Sorensen Grith L, Madsen Jens, Kejling Karin, Tornoe Ida, Nielsen Ole, Townsend Paul, Poulain Francis, Nielsen Claus H, Reid Kenneth B M, Hawgood Samuel, Falk Erling, Holmskov Uffe
Medical Biotechnology Center, University of Southern Denmark, Winsloewparken 25,3, 5000 Odense C, Denmark.
Am J Physiol Heart Circ Physiol. 2006 Jun;290(6):H2286-94. doi: 10.1152/ajpheart.01105.2005. Epub 2005 Dec 30.
Surfactant protein D (SP-D) is an important innate immune defense molecule that mediates clearance of pathogens and modulates the inflammatory response. Moreover, SP-D is involved in lipid homeostasis, and pulmonary accumulation of phospholipids has previously been observed in SP-D-deficient (Spd-/-) mice. Atherogenesis involves both inflammation and lipid deposition, and we investigated the role of SP-D in the development of atherosclerosis. SP-D synthesis was localized to vascular endothelial cells. Atherosclerotic lesion areas were 5.6-fold smaller in the aortic roots in Spd-/- mice compared with wild-type C57BL/6N mice on an atherogenic diet. HDL cholesterol (HDL-C) was significantly elevated in Spd-/- mice. Treatment of Spd-/- mice with a recombinant fragment of human SP-D resulted in decreases of HDL-C (21%) as well as total cholesterol (26%), and LDL cholesterol (28%). Plasma TNF-alpha was reduced in Spd-/- mice (45% difference). SP-D was proatherogenic in the mouse model used. The effect is likely to be due to the observed disturbances of plasma lipid metabolism and alteration of the inflammatory process, which underlie the reduced susceptibility to atherosclerosis in Spd-/- mice.

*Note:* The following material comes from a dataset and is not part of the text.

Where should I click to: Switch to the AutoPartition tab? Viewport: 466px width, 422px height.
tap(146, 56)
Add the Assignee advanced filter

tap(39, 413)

表面活性蛋白D(SP-D)是一种重要的天然免疫防御分子,可介导病原体的清除并调节炎症反应。此外,SP-D参与脂质稳态,此前在SP-D缺陷(Spd-/-)小鼠中观察到磷脂在肺部的蓄积。动脉粥样硬化的发生涉及炎症和脂质沉积,我们研究了SP-D在动脉粥样硬化发展中的作用。SP-D的合成定位于血管内皮细胞。在致动脉粥样硬化饮食条件下,Spd-/-小鼠主动脉根部的动脉粥样硬化病变面积比野生型C57BL/6N小鼠小5.6倍。Spd-/-小鼠的高密度脂蛋白胆固醇(HDL-C)显著升高。用人SP-D的重组片段治疗Spd-/-小鼠导致HDL-C降低(21%)以及总胆固醇降低(26%)和低密度脂蛋白胆固醇降低(28%)。Spd-/-小鼠血浆肿瘤坏死因子-α降低(差异45%)。在所使用的小鼠模型中,SP-D具有促动脉粥样硬化作用。这种作用可能是由于观察到的血浆脂质代谢紊乱和炎症过程改变,这些是Spd-/-小鼠对动脉粥样硬化易感性降低的基础。